The collaboration will strengthen Union School's curriculum in public health law, health economics, health care systems and reform, smoking control, environmental health, oral hygiene and nutrition. "These areas are essential for training today's Chinese public health professionals," says Professor Chen Chunming, dean of Union School of Public Health, Peking Union Medical College.
John E. Pepper, Procter & Gamble's chair and chief executive officer, says: "We are pleased to support this important public health training program in China. Union School was founded to strengthen public health practice and training throughout China through a unique approach of bringing the resources of business, government and educators together. Expanding these programs will help advance China's public health efforts and improve the lives of Chinese people." Pepper also is a member of the Yale Corporation, which is the University's governing board.

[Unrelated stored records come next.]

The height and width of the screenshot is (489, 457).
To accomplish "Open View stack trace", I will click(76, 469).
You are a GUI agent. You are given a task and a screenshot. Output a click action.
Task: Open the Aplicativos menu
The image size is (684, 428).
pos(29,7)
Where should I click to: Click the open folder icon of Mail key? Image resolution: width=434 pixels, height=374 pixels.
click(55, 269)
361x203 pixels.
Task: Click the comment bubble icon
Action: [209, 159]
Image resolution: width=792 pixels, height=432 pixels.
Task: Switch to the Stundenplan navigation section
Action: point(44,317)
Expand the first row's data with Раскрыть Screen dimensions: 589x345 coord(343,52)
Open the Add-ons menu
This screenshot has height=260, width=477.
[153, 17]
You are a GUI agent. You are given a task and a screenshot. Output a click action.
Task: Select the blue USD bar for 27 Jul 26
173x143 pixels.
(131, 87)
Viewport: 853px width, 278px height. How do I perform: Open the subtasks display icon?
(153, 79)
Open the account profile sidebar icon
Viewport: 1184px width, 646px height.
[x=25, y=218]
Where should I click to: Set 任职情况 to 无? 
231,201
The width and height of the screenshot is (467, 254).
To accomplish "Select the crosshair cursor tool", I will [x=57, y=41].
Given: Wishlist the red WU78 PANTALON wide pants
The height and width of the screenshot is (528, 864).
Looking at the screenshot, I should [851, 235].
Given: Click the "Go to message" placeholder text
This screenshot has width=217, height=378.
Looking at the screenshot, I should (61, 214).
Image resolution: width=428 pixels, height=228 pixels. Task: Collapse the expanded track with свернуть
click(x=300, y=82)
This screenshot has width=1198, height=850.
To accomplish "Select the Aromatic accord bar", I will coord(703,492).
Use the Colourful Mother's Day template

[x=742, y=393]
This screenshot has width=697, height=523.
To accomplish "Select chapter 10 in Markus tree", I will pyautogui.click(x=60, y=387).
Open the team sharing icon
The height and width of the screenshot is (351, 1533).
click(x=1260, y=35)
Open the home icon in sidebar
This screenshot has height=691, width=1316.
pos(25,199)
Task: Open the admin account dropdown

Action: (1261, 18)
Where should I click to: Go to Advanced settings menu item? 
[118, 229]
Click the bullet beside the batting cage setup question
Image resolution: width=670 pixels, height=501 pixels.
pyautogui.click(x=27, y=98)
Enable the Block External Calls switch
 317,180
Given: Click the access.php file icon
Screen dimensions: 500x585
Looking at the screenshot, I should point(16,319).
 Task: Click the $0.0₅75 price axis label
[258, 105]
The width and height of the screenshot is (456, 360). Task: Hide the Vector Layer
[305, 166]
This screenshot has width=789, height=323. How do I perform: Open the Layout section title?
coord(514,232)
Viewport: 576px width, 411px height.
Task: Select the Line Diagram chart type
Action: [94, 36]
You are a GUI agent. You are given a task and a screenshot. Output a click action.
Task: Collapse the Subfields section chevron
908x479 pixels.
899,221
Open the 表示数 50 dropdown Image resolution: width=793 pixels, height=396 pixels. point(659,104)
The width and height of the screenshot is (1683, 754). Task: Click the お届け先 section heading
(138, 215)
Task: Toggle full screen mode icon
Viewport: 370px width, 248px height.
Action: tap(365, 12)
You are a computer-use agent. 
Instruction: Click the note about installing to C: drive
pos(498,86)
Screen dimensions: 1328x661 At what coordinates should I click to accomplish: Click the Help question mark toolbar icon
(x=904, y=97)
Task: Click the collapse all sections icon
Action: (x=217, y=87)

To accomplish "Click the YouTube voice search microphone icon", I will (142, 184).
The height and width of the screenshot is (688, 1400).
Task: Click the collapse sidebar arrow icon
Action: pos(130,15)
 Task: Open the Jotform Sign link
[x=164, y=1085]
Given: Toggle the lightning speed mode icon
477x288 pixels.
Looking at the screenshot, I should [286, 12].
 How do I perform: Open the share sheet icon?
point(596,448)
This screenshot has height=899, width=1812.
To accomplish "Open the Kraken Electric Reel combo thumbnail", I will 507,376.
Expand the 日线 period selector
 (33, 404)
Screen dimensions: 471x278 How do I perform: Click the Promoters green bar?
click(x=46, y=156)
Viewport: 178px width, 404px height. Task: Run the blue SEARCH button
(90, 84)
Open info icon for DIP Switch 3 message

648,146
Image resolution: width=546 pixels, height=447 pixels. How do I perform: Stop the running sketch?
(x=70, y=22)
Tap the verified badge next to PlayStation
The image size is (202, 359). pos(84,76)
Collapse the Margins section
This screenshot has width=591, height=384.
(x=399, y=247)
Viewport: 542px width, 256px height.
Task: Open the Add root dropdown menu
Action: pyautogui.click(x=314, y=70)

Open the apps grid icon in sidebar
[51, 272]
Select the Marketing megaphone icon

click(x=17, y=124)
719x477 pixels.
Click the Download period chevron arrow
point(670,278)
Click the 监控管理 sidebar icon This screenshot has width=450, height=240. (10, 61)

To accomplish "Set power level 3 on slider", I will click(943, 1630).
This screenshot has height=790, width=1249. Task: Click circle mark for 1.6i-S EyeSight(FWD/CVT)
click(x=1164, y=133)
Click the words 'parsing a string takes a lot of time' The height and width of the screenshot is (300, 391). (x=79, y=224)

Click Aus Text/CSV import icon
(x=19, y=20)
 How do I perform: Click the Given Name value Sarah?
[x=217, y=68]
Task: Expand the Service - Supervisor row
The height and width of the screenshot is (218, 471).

Michael Merson, dean of public health at Yale and director of the China collaboration, said: "Fundamental political and economic changes are presenting China with not only many health risks associated with developing nations -- such as infectious and parasitic diseases -- but also rising rates of diseases associated with lifestyle changes, including cancer, heart disease and sexually transmitted diseases such as AIDS. In addition, 70 percent of adult men in China smoke, creating a huge need for anti-smoking campaigns organized by public health workers."
Merson also cited health risks related to environmental pollution from thousands of new factories in China and the import of billions of tons of industrial waste, such as used cars and machine parts, which generate contaminants such as PCBs and asbestos.
Yale first collaborated with Union School in 1996 when the Rockefeller Foundation asked Yale faculty to help develop a new curriculum in public health law for China. The curriculum covered a comparative approach to public health law, thereby shedding light on China's own laws. Under the Procter & Gamble-funded project, Yale faculty will return to Beijing to refine the public health law curriculum and help to disseminate it to faculties at approximately 30 other public health schools in China.
In addition to curriculum development in other academic areas, the new grant also will fully fund summer internships in China for Yale students in public health, explains Merson, who previously headed global programs for the World Health Organization on diarrheal diseases, acute respiratory infections and AIDS. The proposed internship topics for the first year are a study on smoking and mortality in China; an AIDS prevention project; a survey on tetanus in newborn babies in Qinghai Province; a study of nutrition and cardiovascular disease; and a study measuring the burden of disease on families and communities.